The recent successes in image and video analysis have been largely in the domain of supervised learning. Supervised learning methods assume the availability of extensive amounts of manually annotated/labeled training data, which limits the applicability of existing methods to complex and unseen environments. This has motivated growing interest in developing semi-supervised, and even unsupervised, methods for image and video analysis, i.e., methods that have limited or even no manually annotated data. These methods focus on how to learn visual analysis models with limited labeled data; however, the problem of what to label is far less addressed. If one can identify the optimal subset to label, it is likely that the learning process will be more efficient than randomly choosing representatives that are labeled by a human. This project will focus on mathematically rigorous approaches on how to choose these samples to label.
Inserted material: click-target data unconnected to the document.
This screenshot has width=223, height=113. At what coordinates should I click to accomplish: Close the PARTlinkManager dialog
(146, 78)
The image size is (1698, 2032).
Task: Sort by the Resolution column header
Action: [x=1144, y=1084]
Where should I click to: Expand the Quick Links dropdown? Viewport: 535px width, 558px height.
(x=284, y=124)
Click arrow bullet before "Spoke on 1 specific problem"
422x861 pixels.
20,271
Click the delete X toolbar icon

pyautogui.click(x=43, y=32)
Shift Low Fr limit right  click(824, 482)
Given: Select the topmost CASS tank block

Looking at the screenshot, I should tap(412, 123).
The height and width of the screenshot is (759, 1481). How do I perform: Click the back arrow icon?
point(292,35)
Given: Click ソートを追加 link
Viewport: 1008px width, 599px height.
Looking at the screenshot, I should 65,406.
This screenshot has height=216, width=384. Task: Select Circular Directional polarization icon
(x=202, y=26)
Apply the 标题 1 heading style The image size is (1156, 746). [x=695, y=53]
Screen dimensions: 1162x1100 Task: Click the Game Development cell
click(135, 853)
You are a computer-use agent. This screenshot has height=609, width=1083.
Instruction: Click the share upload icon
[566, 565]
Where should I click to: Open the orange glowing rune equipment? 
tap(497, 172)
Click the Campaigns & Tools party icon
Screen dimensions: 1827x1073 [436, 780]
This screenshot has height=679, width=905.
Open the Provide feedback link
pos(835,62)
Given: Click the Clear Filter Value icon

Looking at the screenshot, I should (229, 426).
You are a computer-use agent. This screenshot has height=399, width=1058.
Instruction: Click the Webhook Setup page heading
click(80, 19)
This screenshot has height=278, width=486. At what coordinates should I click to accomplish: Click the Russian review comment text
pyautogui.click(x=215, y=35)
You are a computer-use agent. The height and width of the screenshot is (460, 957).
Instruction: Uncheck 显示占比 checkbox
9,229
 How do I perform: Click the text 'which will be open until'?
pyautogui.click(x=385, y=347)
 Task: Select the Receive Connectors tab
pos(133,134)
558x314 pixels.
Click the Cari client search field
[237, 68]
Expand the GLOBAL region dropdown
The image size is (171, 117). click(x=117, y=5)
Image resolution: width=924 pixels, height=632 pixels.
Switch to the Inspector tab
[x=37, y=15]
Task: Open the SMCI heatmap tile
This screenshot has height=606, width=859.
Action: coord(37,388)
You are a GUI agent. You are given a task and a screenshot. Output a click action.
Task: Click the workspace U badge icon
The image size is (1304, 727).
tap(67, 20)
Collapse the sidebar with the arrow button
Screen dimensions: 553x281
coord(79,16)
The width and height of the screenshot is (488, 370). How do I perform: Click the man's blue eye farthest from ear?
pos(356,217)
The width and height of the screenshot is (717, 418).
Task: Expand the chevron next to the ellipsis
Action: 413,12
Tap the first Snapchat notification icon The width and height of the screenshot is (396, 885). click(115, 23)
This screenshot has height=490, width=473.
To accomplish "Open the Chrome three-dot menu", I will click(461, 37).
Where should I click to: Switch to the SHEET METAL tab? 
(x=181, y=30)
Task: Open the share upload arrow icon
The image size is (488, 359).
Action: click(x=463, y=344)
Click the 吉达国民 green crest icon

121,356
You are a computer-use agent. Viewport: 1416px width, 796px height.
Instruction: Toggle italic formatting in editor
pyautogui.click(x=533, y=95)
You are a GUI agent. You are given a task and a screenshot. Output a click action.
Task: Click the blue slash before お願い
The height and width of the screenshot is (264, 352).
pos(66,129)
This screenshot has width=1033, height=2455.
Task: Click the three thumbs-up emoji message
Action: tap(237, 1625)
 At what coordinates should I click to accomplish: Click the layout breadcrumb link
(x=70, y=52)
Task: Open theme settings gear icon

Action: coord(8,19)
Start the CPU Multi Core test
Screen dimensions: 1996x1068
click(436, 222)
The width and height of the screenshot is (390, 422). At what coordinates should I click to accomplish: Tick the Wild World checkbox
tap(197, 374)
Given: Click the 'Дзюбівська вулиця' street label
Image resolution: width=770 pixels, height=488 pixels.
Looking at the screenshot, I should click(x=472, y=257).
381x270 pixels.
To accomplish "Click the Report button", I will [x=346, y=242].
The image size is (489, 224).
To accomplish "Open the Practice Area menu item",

The project will investigate information theoretic approaches, coupled with an understanding of the inherent structure in visual data, that would help identify samples that require annotation. A well-known idea in information theory is typical sets. The concept of a typical set is based on the intuitive notion that some portions of a dataset carry more information than others. The project will investigate the applicability of this notion of typicality from information theory to select a minimal set of most informative samples, which will be manually labeled, such that visual analysis models (e.g., classifiers) designed on this subset can maximize performance (of the task of interest) on the entire dataset. The inherent structure in visual data will be combined within this information theoretic framework to obtain the optimal set of representatives to label. The approach will be analyzed in the context of various learning paradigms, including active learning, transfer learning, and weakly supervised learning. The project will involve theoretical analysis of the representative selection process, algorithm design, and experimental evaluation on applications in image segmentation, activity recognition, and target re-identification.
This award reflects NSF's statutory mission and has been deemed worthy of support through evaluation using the Foundation's intellectual merit and broader impacts review criteria.